Firebase Performance Monitoring gives you automatic HTTP request timing, but automatic traces miss app-specific operations. How long does search take end-to-end? What about the time between the user tapping “checkout” and seeing the confirmation? These are the metrics that actually matter to your users, and they require custom traces.
class PerformanceTracer {
fun <T> trace(name: String, block: () -> T): T {
val trace = Firebase.performance.newTrace(name)
trace.start()
return try {
val result = block()
trace.putAttribute("status", "success")
result
} catch (e: Exception) {
trace.putAttribute("status", "error")
trace.putAttribute("error_type", e.javaClass.simpleName)
throw e
} finally {
trace.stop()
}
}
}
// Usage — wrap any user-facing operation
val results = performanceTracer.trace("search_execution") {
searchRepository.search(query)
}
I add custom traces for user-facing operations that take more than 100ms. The traces give me percentile distributions across real devices — not just average latency, but p95 and p99, which is where real performance problems hide. For coroutine-based operations, you can write a suspend variant using the same pattern. The tradeoff is that excessive tracing adds overhead — keep traces to meaningful operations (10-20 per user session).
If your app writes logs to local files (for bug reports or offline diagnostics), you need rotation and retention policies. Without them, log files grow unbounded, consuming storage that users notice when their phone reports “storage full.” I’ve seen apps accumulate 200MB+ of log files because no one set up rotation. It’s one of those things nobody thinks about until a user with a 32GB phone complains.
class FileLogger(
private val logDir: File,
private val maxFileSize: Long = 5 * 1024 * 1024, // 5MB
private val maxFiles: Int = 3
) : Timber.Tree() {
private var currentFile: File = createLogFile()
override fun log(priority: Int, tag: String?, message: String, t: Throwable?) {
if (priority < Log.INFO) return
synchronized(this) {
if (currentFile.length() > maxFileSize) {
rotateFiles()
}
currentFile.appendText("${System.currentTimeMillis()} [$tag] $message\n")
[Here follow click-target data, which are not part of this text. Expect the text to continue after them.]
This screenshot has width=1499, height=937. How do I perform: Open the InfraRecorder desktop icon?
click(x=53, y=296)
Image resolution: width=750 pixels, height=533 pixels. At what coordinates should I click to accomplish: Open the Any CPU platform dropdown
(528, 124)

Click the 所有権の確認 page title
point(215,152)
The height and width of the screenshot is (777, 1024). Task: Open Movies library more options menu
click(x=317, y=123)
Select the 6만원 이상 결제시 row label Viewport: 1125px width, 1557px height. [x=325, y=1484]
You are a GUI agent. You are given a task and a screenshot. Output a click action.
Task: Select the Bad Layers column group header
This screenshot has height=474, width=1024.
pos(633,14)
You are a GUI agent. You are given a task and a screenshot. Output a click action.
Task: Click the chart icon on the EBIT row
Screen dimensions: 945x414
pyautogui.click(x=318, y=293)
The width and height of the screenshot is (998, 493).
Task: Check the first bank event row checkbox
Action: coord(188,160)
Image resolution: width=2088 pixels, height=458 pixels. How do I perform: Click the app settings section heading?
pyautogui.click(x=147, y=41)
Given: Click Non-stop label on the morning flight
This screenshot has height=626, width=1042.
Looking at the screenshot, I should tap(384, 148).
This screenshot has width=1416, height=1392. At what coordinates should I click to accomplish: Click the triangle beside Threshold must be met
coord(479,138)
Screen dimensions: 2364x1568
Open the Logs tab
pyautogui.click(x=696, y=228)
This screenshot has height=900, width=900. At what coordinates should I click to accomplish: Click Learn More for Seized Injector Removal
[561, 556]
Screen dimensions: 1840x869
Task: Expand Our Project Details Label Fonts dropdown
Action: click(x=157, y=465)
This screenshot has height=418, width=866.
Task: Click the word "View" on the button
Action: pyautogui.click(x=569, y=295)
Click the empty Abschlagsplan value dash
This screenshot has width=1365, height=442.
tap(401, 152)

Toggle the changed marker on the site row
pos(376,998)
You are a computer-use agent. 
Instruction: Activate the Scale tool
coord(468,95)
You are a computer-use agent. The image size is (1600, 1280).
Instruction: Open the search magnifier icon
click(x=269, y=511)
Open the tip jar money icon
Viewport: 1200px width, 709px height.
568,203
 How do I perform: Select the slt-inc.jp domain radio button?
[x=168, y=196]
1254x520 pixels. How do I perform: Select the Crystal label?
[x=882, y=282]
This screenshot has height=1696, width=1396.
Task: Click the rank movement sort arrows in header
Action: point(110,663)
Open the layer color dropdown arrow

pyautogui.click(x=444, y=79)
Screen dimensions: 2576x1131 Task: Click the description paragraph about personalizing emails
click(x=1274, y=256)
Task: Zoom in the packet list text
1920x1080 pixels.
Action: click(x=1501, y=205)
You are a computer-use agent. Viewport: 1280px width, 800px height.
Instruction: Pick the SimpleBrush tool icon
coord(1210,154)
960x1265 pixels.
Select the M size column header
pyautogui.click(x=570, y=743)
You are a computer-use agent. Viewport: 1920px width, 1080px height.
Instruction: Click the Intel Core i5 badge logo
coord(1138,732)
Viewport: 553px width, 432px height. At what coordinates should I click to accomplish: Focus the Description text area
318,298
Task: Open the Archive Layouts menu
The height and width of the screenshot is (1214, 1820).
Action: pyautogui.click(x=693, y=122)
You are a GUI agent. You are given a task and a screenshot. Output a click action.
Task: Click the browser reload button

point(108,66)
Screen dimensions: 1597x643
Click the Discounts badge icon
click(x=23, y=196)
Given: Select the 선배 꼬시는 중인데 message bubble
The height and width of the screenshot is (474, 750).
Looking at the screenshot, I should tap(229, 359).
t?.let { currentFile.appendText(it.stackTraceToString() + "\n") }
}
}
private fun rotateFiles() {
val logs = logDir.listFiles { f -> f.name.startsWith("app_log_") }
?.sortedByDescending { it.lastModified() }
?: return
logs.drop(maxFiles - 1).forEach { it.delete() }
currentFile = createLogFile()
}
private fun createLogFile(): File {
logDir.mkdirs()
return File(logDir, "app_log_${System.currentTimeMillis()}.txt")
}
fun getLogFiles(): List<File> =
logDir.listFiles { f -> f.name.startsWith("app_log_") }
?.sortedByDescending { it.lastModified() }
?: emptyList()
}
Three files at 5MB each means a maximum of 15MB of log storage — reasonable for most apps. The getLogFiles() function lets users attach logs to bug reports, which is far more useful than asking them to describe what happened. The tradeoff is IO performance — writing to disk on every log call can slow things down, so for high-frequency scenarios, buffer entries in memory and flush to disk periodically using a Channel.
Thanks for reading through all of this :), Happy Coding!